Work to be completed:
Please convert the lines from the first one through the one containing "pos(71,166)" into a numbered list, skipping blank lines and leaving out the pictures.

-- Start of Data for this exercise --

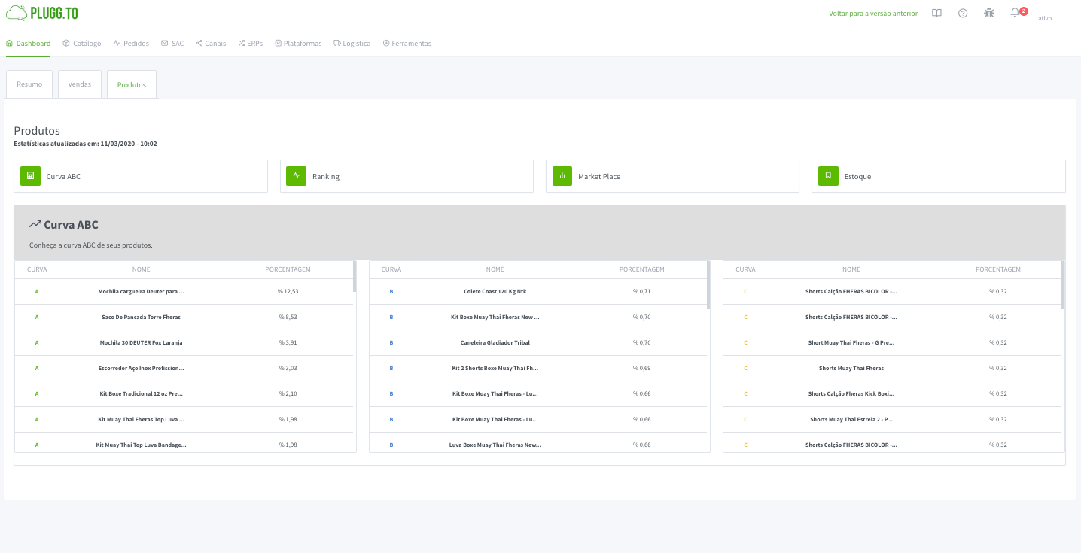This screenshot has height=553, width=1081.
Task: Open the Pedidos menu
Action: pos(131,44)
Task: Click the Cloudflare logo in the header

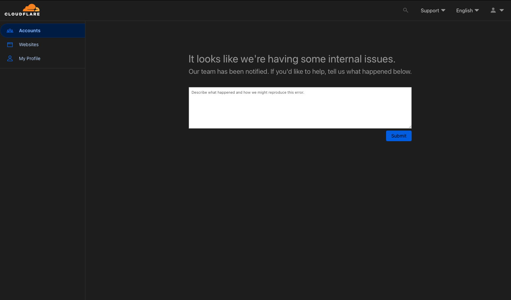Action: click(22, 10)
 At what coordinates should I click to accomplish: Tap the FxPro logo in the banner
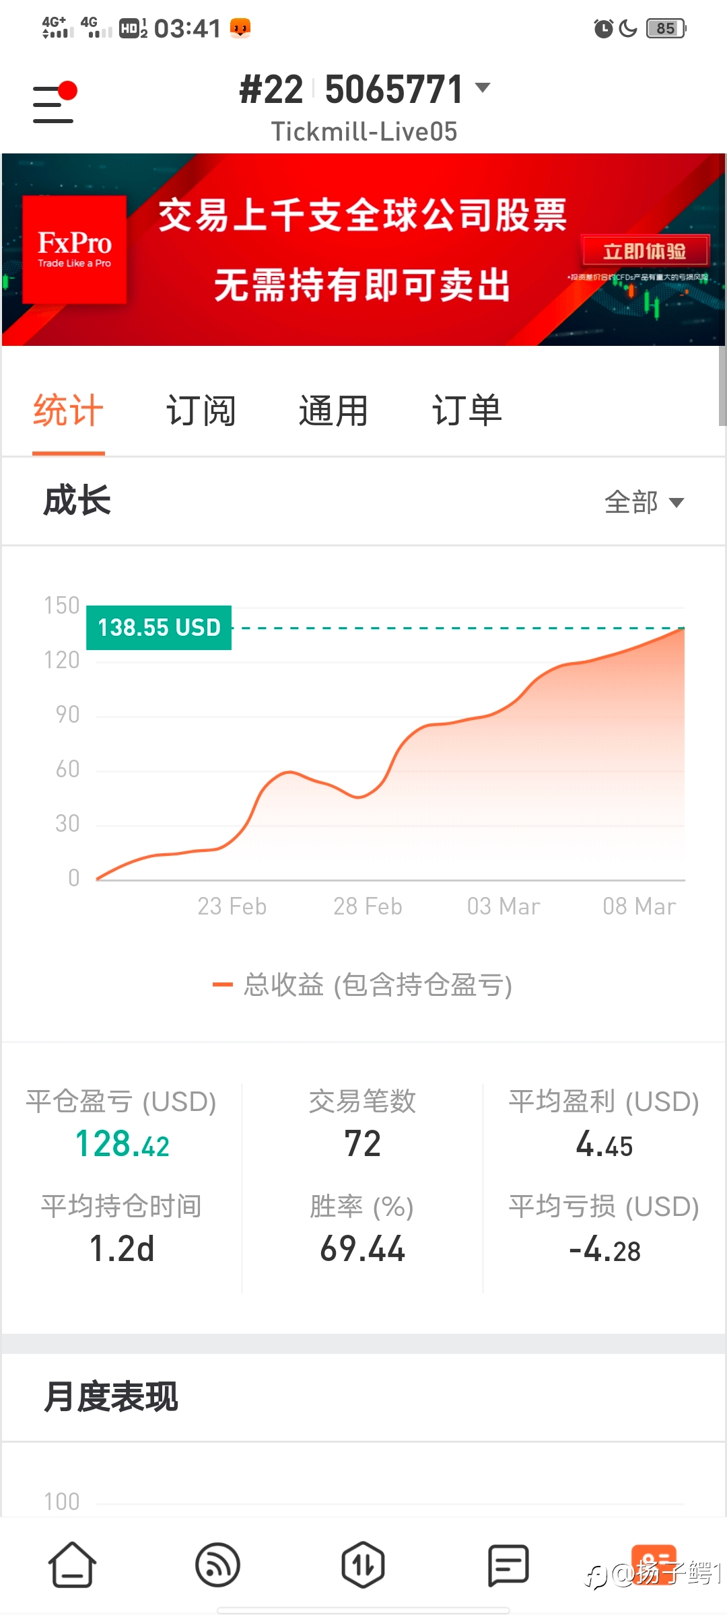click(x=75, y=249)
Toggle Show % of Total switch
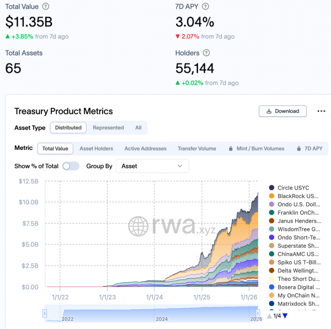 pos(71,166)
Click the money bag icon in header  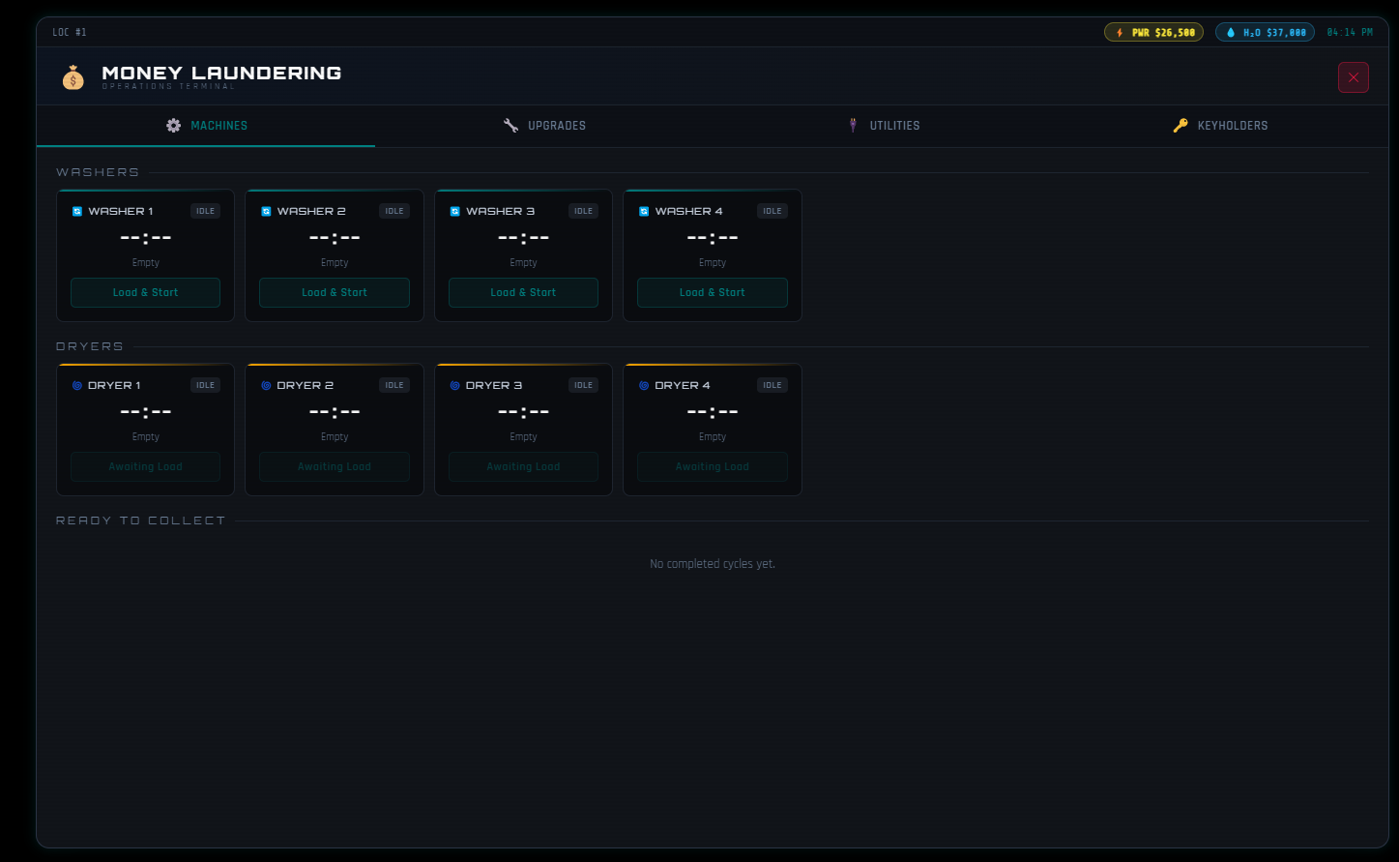tap(73, 77)
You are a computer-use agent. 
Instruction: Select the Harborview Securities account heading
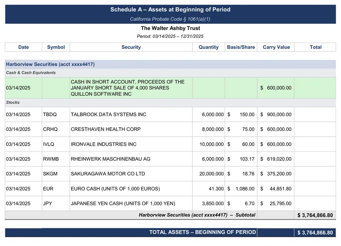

-- End of Data for this exercise --

Full solution:
1. This screenshot has height=553, width=1081.
2. Task: Open the Pedidos menu
3. Action: pos(131,44)
4. Task: Click the Cloudflare logo in the header
5. Action: click(22, 10)
6.  At what coordinates should I click to accomplish: Tap the FxPro logo in the banner
7. click(x=75, y=249)
8. Toggle Show % of Total switch
9.  pos(71,166)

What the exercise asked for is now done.